I used to be a mathematician, but when capitalism came, I had to give up regular classes in mathematics and pursue other activities. This fate befell a great many Russians who were forced to give up their profession. Friends, colleagues, and acquaintances sometimes ask me how I endured this catastrophe in my life, how I managed to give up mathematics, to which I had previously devoted myself completely? Strangely enough, it was easy. The fact seems to be that I have not given up mathematics by stopping to do mathematics regularly and to publish papers on mathematics. I think mathematically, I have not abandoned the mathematical style of expressing my thoughts orally or in writing, so I continue to consider myself a mathematician. Mathematics is not something that can be abandoned.
Mathematics is a rather mysterious phenomenon; its origin and purpose, just as the origin and purpose of humanity, are unknown. Mathematics is at the heart of technological progress, and so it is quite common to think that the main value of mathematics lies in its practical applications. This opinion, however, is inconsistent with the fact that the most striking and impressive mathematical results lie in those areas of mathematics which are as far removed as possible from any practical applications. For a science as ancient as mathematics, it is very dynamic. What are the dynamics of mathematics? Every professional mathematician strives to obtain as many new mathematical results as possible, and it might seem that the dynamics of mathematics consist mainly in the accumulation of proven results. This accumulation of results does occur, but a more important part of the dynamics of mathematics is a change in perspective, a change in the language of mathematics (toward simplification) a change in accepted notation, and finally a change in "fashion" in mathematics, that is, a change in ideas about which results are more interesting and which are less interesting. Each individual mathematician does not so much notice the progress in the accumulation of new mathematical results as he does the dynamics in the redefinition of results already known. Often the most important mathematical advances, having been discovered for the first time, are stated awkwardly, because no suitable language and suitable notation for it have yet been found. Later, either the author himself or his colleagues state the same result more adequately.

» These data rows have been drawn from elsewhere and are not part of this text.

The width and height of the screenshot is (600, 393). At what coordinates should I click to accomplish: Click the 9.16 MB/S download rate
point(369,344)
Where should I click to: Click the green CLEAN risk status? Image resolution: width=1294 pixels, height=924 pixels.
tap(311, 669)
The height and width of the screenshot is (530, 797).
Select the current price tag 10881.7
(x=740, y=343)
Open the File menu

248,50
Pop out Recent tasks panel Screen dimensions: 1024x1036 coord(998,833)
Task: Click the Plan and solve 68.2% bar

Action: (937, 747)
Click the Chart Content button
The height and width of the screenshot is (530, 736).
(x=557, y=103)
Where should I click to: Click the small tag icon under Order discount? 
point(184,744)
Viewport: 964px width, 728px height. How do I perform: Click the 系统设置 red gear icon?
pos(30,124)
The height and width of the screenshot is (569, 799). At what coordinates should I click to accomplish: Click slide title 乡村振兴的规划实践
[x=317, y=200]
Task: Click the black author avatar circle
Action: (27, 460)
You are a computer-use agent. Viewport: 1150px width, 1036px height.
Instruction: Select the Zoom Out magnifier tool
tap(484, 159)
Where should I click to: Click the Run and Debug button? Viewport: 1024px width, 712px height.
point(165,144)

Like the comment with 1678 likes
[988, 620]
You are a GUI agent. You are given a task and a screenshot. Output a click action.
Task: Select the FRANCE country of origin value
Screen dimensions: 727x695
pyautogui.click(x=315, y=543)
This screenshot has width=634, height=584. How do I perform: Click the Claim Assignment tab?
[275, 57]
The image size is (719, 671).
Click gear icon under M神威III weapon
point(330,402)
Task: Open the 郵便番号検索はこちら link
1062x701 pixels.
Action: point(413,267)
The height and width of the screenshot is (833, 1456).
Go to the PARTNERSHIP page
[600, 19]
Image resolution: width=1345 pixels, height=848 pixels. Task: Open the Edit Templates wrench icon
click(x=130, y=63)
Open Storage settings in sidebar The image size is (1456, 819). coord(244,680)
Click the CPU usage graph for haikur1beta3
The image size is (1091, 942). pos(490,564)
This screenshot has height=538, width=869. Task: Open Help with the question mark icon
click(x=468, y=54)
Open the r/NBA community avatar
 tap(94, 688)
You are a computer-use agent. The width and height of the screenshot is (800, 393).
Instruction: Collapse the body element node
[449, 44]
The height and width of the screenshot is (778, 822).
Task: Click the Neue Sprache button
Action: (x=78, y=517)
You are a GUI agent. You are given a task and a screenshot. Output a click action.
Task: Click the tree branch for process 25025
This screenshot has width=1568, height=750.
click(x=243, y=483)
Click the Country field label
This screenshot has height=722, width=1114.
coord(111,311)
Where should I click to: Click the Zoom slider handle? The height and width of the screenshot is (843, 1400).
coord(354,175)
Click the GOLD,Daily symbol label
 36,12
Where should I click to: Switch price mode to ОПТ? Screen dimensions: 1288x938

In the first half of the twentieth century, the most important part of the dynamics of mathematics was its unification. Everyone knows that there are different branches (or areas) of mathematics: mathematical analysis, differential equations, algebra, differential geometry, partial derivative equations, theory of functions of complex variable, topology, mathematical logic, etc. After the mid-twentieth century, this division of mathematics into domains began to be conditional: in fact, mathematics is unified and indivisible in the sense that these domains are closely interrelated. Most of the most important mathematical results can be obtained (or proved) only by using the methods of several mathematical domains. The methods of each domain are used in other domains. Before the twentieth century, there was no such unity in mathematics. At that time, mathematicians did not yet know how to apply the methods of some fields to other fields. The symbol that marked this unification of mathematics was David Hilbert's famous paper delivered at the Congress of Mathematics in 1900, in which 23 Great Problems from different fields of mathematics were formulated. To be somewhat imprecise and tentative, it can be said that before Hilbert's report, mathematics consisted of different fields, which were essentially different sciences, each experiencing its own dynamics independent of the others. After Hilbert's report, all these fields merged into one science called mathematics, the dynamics of all these fields merged into one dynamics of mathematics.